Review: Human Centipede


American girls in Germany (Ashley C. Williams and Ashlynn Yennie) find themselves in need of roadside assistance when their car breaks down on their way to a party. Eventually they decide to walk to someone’s house and make a phone call, and this leads them to the premises of a serious-looking man named Dr. Josef Heiter (Dieter Laser). He’s not terribly helpful, though. In fact, he’s incredibly messed-up in the head and after drugging a glass of water given to the girls, he has forced them to take part in his bizarro surgical procedures. The goal? To create a perfect ‘human centipede’. And how is this achieved? Let’s just say you definitely don’t want to be the middle part. Eeeewwwww. Akihiro Kitamura plays the third ‘part’ of the human centipede.

 

Oh boy. So it’s come to this.
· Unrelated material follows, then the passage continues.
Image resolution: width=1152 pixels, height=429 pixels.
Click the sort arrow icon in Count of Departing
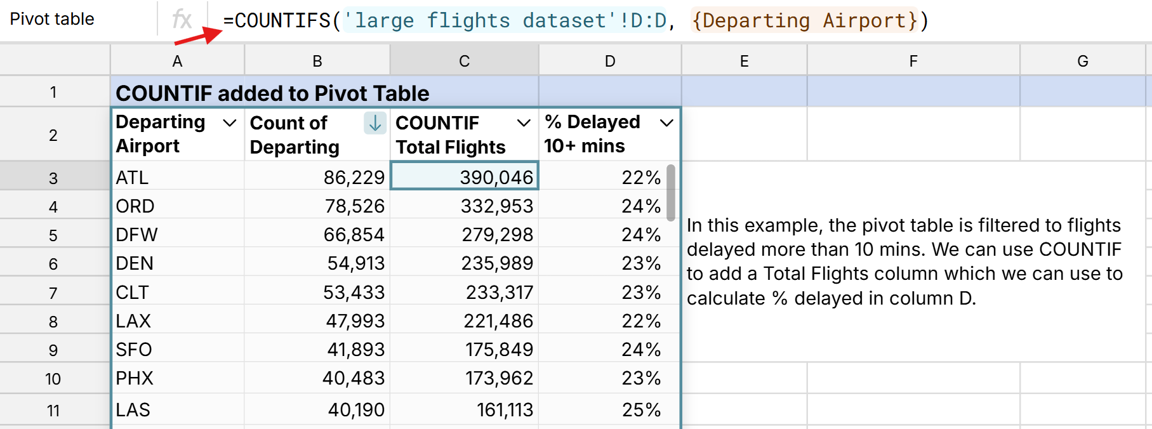click(375, 122)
Bring that I don’t much like the torture porn side of horror, I knew going into this notorious 2009 film from-writer director Tom Six that I wouldn’t like it. What I didn’t know at the time was that...frankly, I don’t even think it’s really a movie. Or has a damn point to it.

 

Dieter Laser (who looks like a cross between Jean-Claude Van Damme and Scott Glenn) is fantastically cold-blooded and weird, so it’s a shame that his services are wasted in a single-minded non-film that features more heavy-breathing than in some pornos. And what’s the point? OK, you can create a human centipede. So? What for? It’s a fundamental flaw because even madmen have a rationale for what they do, even if it only makes sense to them. Here we get absolutely nothing.

 

And for a film that was supposed to be offensive and disgusting, not only do you see a whole lot less than your mind probably makes you think, but when you see the human centipede, it looks so incredibly absurd and fake that it’s not particularly disturbing. This is a stupid idea for a film, born, apparently, out of a joke the director made with friends about what to do with child molesters. Think about that, people! (John Waters’ infamous “Pink Flamingos” surely had to have been an inspiration, too). I wasn’t offended, just bored out of my mind. Usually when films have very little plot, they’ll compensate with action, comedy, or sex...gore even. But torture and medical procedures? No thanks.

 

I’m not going to call this film an abomination, it’s just not really much of a film, and certainly not interesting outside of Laser’s performance. Who the hell thought this would be an entertaining way to spend 90 minutes? How in the hell did they get sequels out of this thimble of an idea? There’s something actually quite infantile about the whole thing, when you think about it.